Instruction: Write out the lines from the one containing "The height and width of the screenshot is (1280, 591)." through the end of the items as a JSON list of strings, one string per line, leaving out blank lines and the pictures.
******************************
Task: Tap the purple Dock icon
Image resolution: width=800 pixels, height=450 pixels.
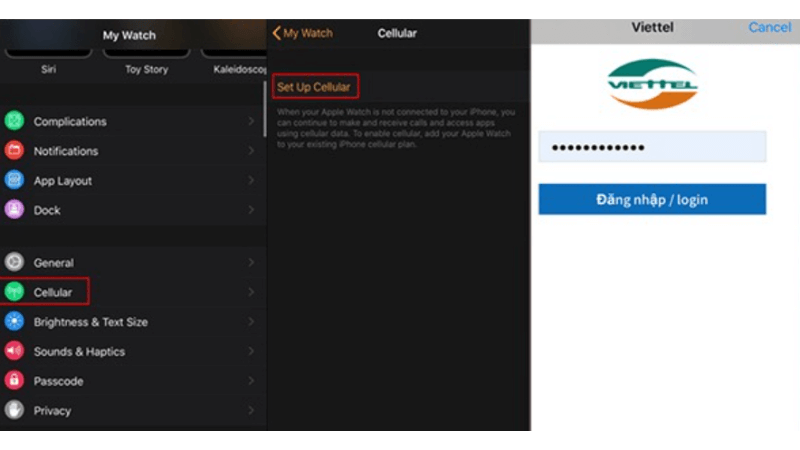Action: coord(14,210)
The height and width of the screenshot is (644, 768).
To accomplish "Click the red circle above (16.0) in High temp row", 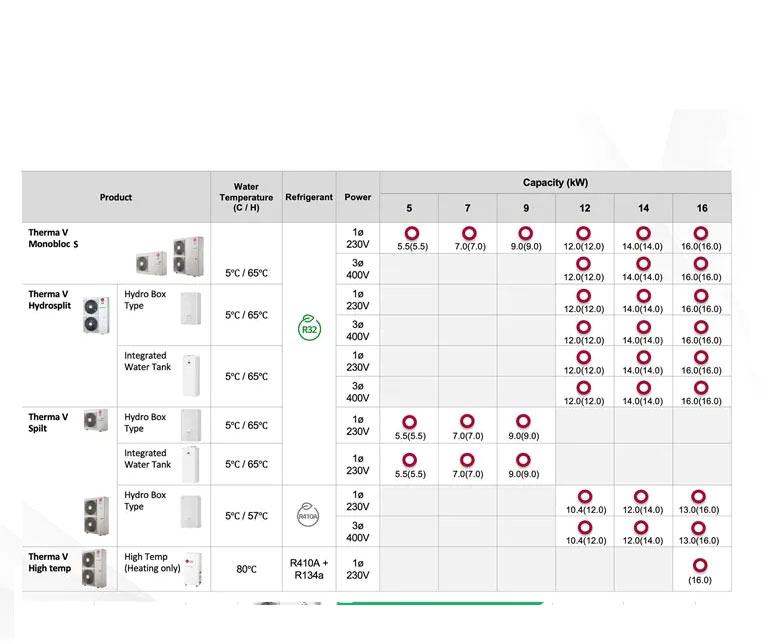I will coord(701,565).
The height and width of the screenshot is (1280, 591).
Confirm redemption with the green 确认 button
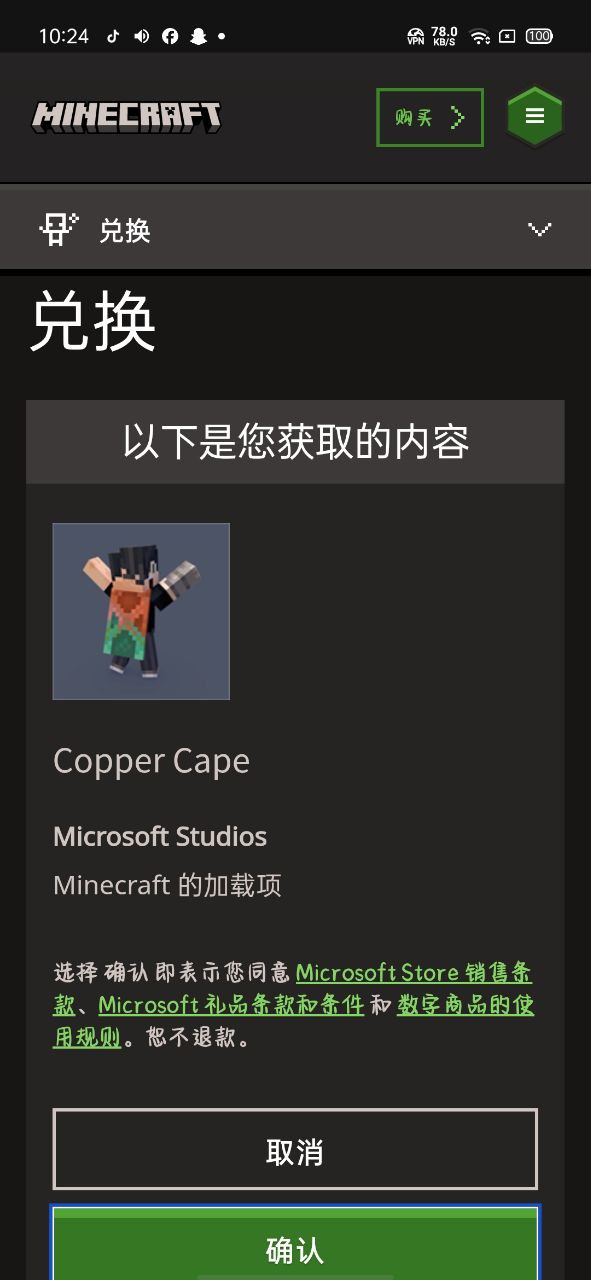click(x=295, y=1243)
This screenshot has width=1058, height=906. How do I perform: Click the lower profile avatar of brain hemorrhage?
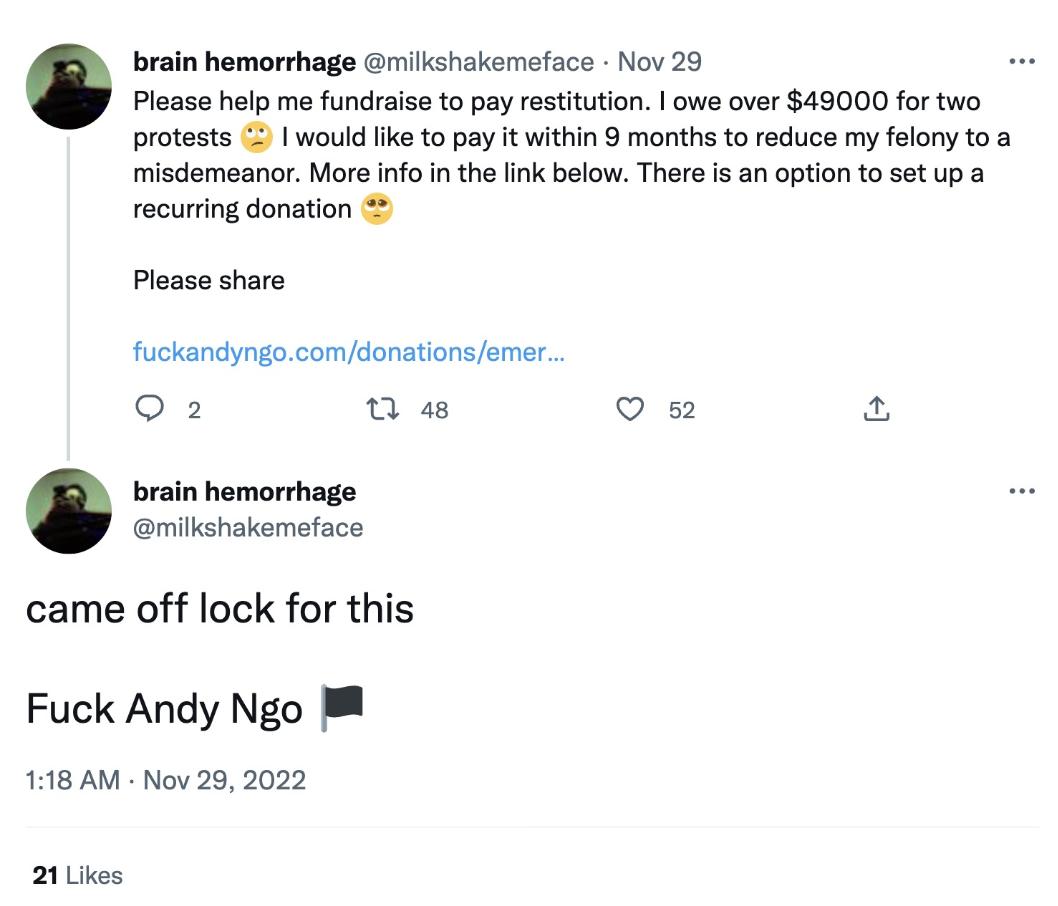(x=69, y=511)
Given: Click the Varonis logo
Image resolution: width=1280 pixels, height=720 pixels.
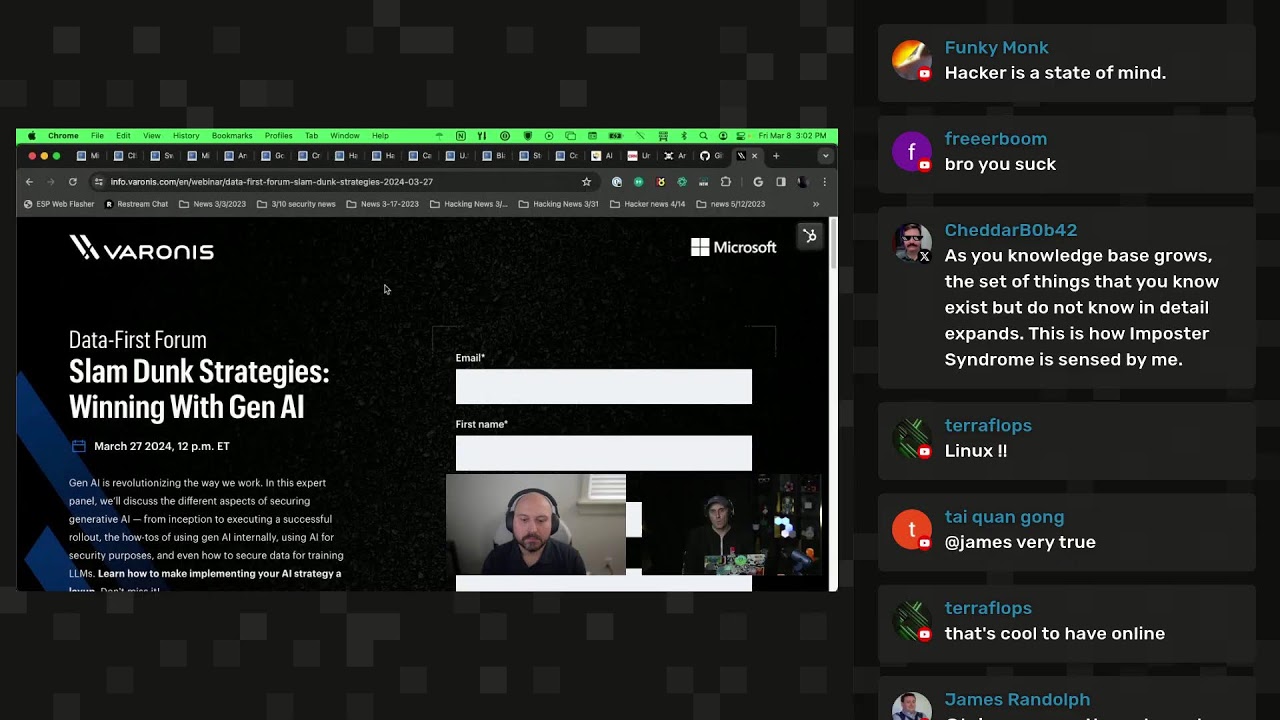Looking at the screenshot, I should [x=141, y=248].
******************************
Exercise solution:
[
  "The height and width of the screenshot is (1280, 591).",
  "Confirm redemption with the green 确认 button",
  "click(x=295, y=1243)",
  "This screenshot has width=1058, height=906. How do I perform: Click the lower profile avatar of brain hemorrhage?",
  "(x=69, y=511)",
  "Given: Click the Varonis logo",
  "Image resolution: width=1280 pixels, height=720 pixels.",
  "Looking at the screenshot, I should [x=141, y=248]."
]